Fourier transform infrared spectroscopy
Rovibrational gas phase
spectra recorded with a Bruker Tensor 27 FTIR spectrometer are investigated.
The experiment is offered in several variants which involve different
substances, e.g. HCl/DCl or Ethanol. Depending on the investigated molecule,
the experiment has a somewhat different goal, but all variants include the
determination of molecular properties such as vibrational frequencies and
rotational constants. In addition to the measurements with the FTIR
instrument, all variants are accompanied by a study of a Michelson
interferometer.
Raman jet spectroscopy
A custom built Raman jet spectrometer is used
to measure rotational and rovibrational spectra of nitrogen and oxygen. From
the spectra, molecular properties such as vibrational frequencies and
rotational constants are derived. The effect of nuclear spin statistics on the
spectra is investigated. By expanding air into a vacuum chamber, a supersonic
jet expansion is prepared and the resulting temperature drop in the expanded gas is
measured from the intensity pattern of rovibrational lines.
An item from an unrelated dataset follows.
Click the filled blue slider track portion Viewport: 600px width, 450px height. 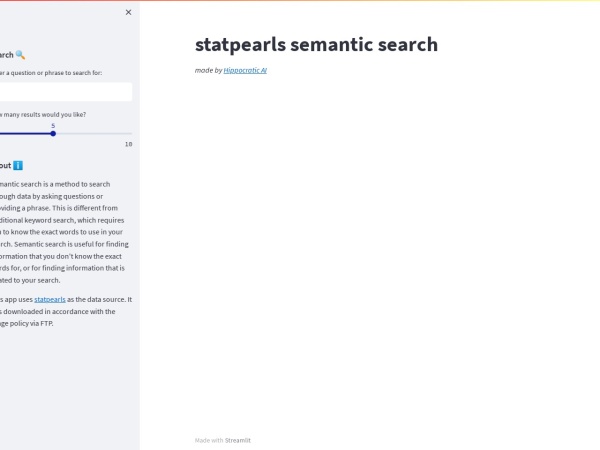coord(25,133)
Laser induced luminescence of iodine
Iodine vapor is irradiated with a
532 nm laser to induce fluorescence. The apparent orange glow due to
fluorescence is investigated with a grating spectrometer, yielding
vibrationally resolved spectra of iodine in the gas phase. From the spectra,
molecular properties of the electronic ground state of iodine can be derived,
e.g. the harmonic wavenumber and anharmonicity constant of the I-I vibration or the
dissociation energy via a Birge-Sponer plot.
UV/vis absorption spectroscopy
The distinct purple colour of iodine
vapor is investigated with a UV/vis absorption spectrometer, yielding vibronic
spectra of iodine in the gas phase. The spectra allow the determination of
properties of an electronically excited state (B
3Π0+u), such as its dissociation energy. The shapes of
the (rotationally not resolved) vibrational bands allow a qualitative judgement
of the change in the rotational constant upon vibronic excitation.
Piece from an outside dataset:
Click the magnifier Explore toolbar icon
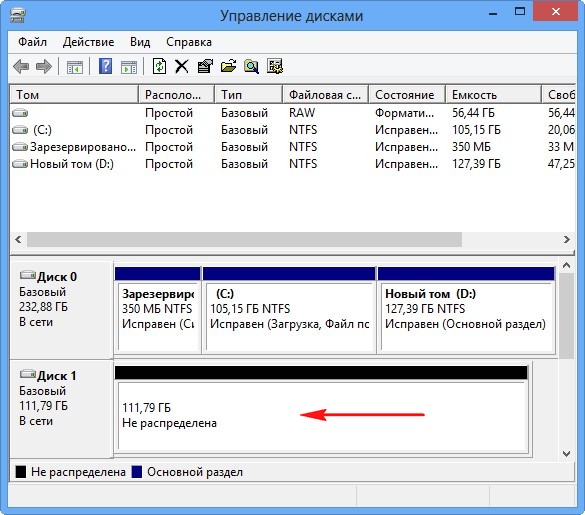 point(251,66)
Tuneable diode laser absorption spectroscopy (in preparation)
The high
resolution laser absorption spectrum of water vapor in air will be
investigated. High resolution allows to probe the effect of pressure on the
lineshape and linewidth as well as the measurement of line strengths
(absorption coefficient) of single rovibrational lines. The water amount
fraction in air, isotope ratios, and the temperature is also deducible.
Kinetics (M.Che.1305)
Unimolecular reaction of cyclopropane to propene in the gas
phase
Unimolecular isomerization reactions in the gas phase are
ideal cases for studying the interplay of reaction kinetics and the dynamical
chemical equilibrium. In this experiment, consumption of cyclopropane and the
formation of propene is measured at two elevated temperatures. The experimental
results are analyzed referring to unimolecular rate theories.
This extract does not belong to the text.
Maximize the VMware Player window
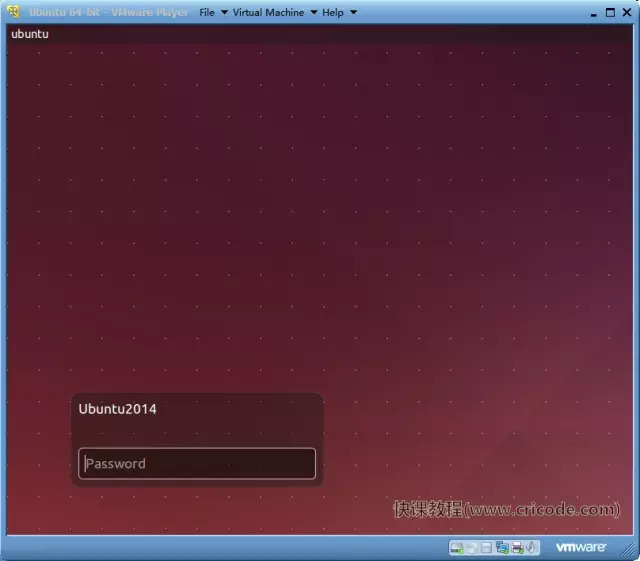The width and height of the screenshot is (640, 561). pos(610,13)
Laser induced luminescence
In this experiment, fluorescence and
phosphorescence spectra of benzil (diphenylglyoxal) are taken after excitation
by a nitrogen laser. The exponential decay profiles are measured at the maximum
intensity wavelength and analyzed with respect to their time constants.
Important topics for discussion are the mechanism of laser radiation, laser
types and the Jablonski diagrams for fluorescence and phosphorescence.
Recombination of nitrogen atoms
This experiment on the recombination of
nitrogen atoms involves as the first step the dissociation of nitrogen
molecules in a microwave discharge. The following recombination of nitrogen
atoms is studied by means of gas phase titration with nitric oxide and
chemiluminescence in a flow tube. The collision of N atoms forms a chemically
activated complex N2, which must be stabilized by a quick follow up
collision with a third body to take away the excess energy. This is a
classical reaction kinetics experiment. The derivation of the equation to
extract the rate constant from the measured data involves the treatment
of many competing effects.
Flash photolysis of iodine
The flash photolysis
technique is the historical and in many commercial lasers the technical
„precursor“ of laser photolysis. In the flash photolysis of iodine the third
body effect on the stabilization of the recombination product is studied. To
this end the rate constant is measured photometrically as a function of pressure.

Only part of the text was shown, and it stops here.